Malgré des débuts prometteurs, les échanges intra-africains restent encore trop faibles comparés aux flux vers l'Europe ou l'Asie. Les barrières tarifaires et non tarifaires freinent encore l'ambition d'une Afrique économiquement intégrée.
## Lever les barrières au commerce régional
Le principal défi réside dans l'harmonisation des procédures douanières. Pour de nombreux exportateurs africains, traverser une frontière reste un parcours du combattant administratif. La ZLECAF vise à dématérialiser ces processus pour fluidifier le passage des marchandises.
Le Gabon, membre actif de cette initiative, adapte progressivement sa législation pour favoriser les échanges avec ses voisins. Le développement des zones économiques spéciales (ZES) s'inscrit dans cette stratégie de transformation locale destinée aux marchés régionaux.
### Les infrastructures, nerf de la guerre
On ne peut parler de libre-échange sans routes, sans ports et sans énergie. Le déficit d'infrastructures de connexion entre les pays africains est estimé à plusieurs dizaines de milliards de dollars par an. Les projets de corridors transafricains sont donc devenus une priorité absolue.
« Le succès de la ZLECAF dépendra de notre capacité à construire des ponts, au sens propre comme au figuré. L'intégration commerciale nécessite une connectivité physique sans laquelle les accords signés resteront lettre morte », affirme M. Albert Muchanga, Commissaire au commerce et à l'industrie de l'Union Africaine.
## L'essor des chaînes de valeur régionales
L'idée de la ZLECAF n'est pas seulement de supprimer les taxes, mais de spécialiser les régions. Par exemple, une batterie de voiture pourrait être conçue avec du cobalt du Congo, transformée avec du manganèse du Gabon et assemblée dans une usine au Maroc.
Cette approche permettrait à l'Afrique de sortir du modèle d'exportateur de matières premières brutes. En transformant sur place, le continent crée de l'emploi pour sa jeunesse et capte une part plus importante de la richesse mondiale.

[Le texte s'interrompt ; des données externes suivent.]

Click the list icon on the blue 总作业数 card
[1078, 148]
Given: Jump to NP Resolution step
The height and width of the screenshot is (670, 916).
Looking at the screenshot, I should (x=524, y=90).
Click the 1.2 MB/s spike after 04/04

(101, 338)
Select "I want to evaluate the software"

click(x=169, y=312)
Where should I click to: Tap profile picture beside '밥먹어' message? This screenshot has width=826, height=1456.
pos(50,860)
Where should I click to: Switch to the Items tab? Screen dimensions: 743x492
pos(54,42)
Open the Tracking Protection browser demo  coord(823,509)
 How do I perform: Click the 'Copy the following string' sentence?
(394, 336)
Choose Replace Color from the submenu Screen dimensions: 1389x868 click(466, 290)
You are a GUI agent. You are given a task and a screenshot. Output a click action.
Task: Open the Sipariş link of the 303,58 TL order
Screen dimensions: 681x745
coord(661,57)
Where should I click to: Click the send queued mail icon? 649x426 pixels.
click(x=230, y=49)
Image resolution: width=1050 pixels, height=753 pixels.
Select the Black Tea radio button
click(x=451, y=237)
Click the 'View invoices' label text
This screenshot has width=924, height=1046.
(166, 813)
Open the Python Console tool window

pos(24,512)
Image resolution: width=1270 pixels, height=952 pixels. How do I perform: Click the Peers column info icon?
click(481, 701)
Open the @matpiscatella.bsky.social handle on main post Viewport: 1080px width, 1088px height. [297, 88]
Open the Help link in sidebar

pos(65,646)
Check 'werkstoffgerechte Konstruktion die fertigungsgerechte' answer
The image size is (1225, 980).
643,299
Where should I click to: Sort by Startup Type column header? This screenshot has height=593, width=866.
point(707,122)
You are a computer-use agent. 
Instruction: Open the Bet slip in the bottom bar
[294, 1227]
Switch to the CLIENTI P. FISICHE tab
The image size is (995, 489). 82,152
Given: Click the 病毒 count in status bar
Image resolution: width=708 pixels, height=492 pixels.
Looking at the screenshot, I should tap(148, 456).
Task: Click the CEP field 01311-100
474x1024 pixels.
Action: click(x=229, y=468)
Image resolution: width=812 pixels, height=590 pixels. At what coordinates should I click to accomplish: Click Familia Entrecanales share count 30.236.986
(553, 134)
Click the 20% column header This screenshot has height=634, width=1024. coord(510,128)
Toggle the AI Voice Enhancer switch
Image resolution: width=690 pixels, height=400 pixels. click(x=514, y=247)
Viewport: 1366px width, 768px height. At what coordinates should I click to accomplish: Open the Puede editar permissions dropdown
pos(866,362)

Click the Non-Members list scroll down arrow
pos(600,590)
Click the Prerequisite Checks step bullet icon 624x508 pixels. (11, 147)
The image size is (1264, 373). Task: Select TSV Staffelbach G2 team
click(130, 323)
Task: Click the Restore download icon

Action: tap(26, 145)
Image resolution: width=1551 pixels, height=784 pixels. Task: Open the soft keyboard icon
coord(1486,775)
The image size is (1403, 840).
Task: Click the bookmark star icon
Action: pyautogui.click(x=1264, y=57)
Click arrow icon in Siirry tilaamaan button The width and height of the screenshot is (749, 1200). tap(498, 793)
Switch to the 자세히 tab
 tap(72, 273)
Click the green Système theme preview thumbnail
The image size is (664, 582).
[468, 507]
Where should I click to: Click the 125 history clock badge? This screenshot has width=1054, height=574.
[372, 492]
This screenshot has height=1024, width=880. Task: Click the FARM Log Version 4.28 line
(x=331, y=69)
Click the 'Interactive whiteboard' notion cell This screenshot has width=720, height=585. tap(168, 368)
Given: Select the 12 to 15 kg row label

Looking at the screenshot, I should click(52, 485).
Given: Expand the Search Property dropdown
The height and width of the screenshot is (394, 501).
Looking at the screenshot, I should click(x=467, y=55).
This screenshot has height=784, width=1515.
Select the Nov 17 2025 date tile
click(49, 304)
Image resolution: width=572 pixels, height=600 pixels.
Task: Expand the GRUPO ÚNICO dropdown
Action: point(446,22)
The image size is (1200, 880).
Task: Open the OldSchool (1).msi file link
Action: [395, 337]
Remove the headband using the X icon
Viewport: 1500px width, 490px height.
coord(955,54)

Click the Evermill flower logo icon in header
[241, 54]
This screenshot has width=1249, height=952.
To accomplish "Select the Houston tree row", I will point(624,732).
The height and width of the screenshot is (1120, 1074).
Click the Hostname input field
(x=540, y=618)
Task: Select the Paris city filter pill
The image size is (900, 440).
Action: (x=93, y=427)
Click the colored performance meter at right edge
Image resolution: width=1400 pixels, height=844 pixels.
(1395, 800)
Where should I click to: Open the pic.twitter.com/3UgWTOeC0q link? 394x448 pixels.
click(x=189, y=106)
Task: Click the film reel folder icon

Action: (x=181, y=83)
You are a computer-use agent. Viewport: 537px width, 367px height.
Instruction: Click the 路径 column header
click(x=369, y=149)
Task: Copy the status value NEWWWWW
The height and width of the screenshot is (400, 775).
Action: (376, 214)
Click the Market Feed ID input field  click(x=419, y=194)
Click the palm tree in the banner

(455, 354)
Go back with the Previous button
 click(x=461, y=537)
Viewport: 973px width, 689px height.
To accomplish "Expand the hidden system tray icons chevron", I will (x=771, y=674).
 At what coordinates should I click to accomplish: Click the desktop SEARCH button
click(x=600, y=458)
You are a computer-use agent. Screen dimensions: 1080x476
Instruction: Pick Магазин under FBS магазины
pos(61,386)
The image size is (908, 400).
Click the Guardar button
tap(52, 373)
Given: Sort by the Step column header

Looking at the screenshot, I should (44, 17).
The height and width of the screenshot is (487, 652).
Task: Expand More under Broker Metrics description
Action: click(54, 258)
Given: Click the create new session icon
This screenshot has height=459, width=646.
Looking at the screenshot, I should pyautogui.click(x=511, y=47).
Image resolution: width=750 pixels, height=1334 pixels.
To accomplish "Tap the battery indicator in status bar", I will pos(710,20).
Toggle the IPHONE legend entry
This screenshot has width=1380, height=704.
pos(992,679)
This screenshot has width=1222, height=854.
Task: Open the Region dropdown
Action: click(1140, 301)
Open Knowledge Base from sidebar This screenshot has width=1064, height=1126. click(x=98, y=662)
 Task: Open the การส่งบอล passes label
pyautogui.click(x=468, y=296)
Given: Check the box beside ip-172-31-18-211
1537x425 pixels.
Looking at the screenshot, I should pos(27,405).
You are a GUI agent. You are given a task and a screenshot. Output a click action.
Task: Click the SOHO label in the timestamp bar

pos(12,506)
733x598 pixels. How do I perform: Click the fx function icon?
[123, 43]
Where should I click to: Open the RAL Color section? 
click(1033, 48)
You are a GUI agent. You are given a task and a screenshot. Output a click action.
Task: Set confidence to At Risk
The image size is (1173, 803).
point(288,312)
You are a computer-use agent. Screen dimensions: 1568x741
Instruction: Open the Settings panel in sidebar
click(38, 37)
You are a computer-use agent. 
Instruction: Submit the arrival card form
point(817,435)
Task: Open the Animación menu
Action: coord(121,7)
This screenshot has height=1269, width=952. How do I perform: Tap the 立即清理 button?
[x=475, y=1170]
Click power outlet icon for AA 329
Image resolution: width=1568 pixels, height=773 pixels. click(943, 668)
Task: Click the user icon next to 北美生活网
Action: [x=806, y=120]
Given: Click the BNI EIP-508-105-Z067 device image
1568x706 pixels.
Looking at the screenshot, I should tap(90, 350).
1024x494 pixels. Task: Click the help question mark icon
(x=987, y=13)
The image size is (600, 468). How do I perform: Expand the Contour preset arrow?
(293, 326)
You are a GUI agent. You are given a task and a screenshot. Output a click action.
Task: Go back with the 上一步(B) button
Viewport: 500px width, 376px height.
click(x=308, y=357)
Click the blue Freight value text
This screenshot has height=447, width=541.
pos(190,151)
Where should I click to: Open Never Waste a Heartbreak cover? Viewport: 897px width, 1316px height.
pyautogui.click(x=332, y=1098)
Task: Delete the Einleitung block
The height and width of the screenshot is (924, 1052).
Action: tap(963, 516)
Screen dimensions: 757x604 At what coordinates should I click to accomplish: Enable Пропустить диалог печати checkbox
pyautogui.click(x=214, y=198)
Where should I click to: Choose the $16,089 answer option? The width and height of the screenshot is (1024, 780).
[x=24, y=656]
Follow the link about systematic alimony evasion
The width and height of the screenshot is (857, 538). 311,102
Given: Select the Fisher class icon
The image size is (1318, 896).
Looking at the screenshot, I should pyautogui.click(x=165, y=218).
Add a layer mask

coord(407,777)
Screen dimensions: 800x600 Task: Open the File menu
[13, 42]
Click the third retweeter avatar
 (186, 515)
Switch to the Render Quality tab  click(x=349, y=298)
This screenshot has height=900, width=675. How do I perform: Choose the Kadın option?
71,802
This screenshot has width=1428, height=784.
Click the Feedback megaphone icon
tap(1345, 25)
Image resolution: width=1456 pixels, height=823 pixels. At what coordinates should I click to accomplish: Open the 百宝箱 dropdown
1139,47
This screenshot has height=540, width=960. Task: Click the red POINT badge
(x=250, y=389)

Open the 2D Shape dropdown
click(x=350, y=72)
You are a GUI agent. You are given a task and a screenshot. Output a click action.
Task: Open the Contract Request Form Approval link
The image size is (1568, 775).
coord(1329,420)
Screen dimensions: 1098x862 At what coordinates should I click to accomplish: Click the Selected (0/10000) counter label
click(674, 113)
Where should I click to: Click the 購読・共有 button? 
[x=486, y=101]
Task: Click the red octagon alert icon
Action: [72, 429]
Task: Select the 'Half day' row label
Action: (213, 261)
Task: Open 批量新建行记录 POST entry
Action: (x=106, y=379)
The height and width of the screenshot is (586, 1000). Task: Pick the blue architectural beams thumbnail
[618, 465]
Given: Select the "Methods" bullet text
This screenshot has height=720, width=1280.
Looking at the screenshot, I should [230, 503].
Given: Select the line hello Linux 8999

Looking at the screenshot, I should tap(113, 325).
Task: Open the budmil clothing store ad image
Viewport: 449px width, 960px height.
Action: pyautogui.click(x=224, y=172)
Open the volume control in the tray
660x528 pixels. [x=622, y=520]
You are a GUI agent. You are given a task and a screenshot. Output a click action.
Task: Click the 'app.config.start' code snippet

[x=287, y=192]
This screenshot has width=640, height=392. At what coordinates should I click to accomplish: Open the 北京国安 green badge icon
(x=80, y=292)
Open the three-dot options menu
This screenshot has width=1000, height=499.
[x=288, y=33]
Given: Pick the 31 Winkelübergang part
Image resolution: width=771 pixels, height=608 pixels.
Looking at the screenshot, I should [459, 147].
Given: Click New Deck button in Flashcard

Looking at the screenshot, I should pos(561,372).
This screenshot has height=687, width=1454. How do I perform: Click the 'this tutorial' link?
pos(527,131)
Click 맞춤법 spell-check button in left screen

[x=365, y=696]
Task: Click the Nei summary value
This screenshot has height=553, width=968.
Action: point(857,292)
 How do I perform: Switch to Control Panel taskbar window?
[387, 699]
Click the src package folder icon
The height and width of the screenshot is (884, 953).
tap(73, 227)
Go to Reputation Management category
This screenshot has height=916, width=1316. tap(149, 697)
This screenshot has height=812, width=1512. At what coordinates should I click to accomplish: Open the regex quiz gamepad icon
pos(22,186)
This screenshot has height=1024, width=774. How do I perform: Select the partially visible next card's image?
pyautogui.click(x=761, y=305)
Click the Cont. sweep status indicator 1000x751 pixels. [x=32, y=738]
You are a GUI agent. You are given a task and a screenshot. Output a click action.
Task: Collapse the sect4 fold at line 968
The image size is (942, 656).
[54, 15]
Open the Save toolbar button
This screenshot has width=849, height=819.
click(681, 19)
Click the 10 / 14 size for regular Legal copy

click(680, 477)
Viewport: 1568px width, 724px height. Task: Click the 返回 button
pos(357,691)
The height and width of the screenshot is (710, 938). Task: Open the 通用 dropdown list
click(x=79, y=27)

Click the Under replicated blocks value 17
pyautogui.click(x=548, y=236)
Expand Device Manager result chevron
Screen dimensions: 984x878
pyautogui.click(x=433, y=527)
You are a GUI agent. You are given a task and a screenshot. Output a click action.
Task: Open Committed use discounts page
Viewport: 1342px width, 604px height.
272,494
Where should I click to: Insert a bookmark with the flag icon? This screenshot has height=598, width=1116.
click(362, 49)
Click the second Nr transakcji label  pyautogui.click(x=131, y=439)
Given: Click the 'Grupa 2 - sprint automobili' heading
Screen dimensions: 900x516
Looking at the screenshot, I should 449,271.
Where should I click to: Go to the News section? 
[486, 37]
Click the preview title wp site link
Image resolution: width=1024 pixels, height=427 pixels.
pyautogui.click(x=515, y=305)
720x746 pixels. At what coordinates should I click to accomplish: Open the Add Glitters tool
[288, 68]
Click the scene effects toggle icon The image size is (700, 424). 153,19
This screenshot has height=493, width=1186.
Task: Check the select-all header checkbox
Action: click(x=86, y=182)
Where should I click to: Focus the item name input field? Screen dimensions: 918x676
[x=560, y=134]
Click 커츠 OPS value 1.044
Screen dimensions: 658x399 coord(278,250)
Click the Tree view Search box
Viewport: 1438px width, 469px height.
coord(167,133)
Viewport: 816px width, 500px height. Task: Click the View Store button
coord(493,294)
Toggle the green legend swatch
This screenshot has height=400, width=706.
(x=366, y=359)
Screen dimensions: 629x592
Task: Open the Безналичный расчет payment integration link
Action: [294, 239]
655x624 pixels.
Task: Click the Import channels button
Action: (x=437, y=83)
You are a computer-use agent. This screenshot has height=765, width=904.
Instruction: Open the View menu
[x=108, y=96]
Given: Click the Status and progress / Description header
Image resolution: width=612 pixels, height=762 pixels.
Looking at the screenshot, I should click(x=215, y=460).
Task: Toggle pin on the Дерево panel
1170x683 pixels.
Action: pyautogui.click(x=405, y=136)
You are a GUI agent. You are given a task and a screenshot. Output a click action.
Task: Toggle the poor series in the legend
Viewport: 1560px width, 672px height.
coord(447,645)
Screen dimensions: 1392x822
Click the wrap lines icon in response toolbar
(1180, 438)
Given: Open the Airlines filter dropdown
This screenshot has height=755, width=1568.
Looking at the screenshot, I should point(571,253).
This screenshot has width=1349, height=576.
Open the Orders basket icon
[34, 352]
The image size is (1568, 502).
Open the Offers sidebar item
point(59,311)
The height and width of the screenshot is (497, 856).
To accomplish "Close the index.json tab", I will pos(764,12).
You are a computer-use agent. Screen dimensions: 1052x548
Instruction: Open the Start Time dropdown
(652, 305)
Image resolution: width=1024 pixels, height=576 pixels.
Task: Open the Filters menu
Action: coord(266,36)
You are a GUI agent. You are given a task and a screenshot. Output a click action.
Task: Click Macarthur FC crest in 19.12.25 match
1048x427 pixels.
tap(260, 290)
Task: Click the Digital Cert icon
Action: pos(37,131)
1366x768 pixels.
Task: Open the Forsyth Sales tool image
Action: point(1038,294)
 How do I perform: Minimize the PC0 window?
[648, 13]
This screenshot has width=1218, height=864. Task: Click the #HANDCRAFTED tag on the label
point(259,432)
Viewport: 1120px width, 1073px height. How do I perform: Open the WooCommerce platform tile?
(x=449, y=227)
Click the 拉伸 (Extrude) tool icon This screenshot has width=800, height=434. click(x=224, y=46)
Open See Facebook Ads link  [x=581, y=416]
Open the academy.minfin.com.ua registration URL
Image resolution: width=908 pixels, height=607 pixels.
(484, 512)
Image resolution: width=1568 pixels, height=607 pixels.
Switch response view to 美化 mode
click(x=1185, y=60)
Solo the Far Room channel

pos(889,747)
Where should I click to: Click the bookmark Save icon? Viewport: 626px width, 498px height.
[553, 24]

### Le rôle du secteur privé
La réussite de l'intégration continentale passera par le dynamisme des entrepreneurs. Les institutions financières comme la Banque Africaine de Développement (BAD) multiplient les lignes de crédit pour soutenir les entreprises capables de s'exporter à l'échelle africaine.
La ZLECAF est bien plus qu'un simple traité commercial ; c'est un projet de renaissance économique. Si les défis politiques et logistiques sont réels, la volonté de faire de l'Afrique un bloc économique puissant semble plus forte que jamais, dessinant les contours d'un continent maître de son destin commercial.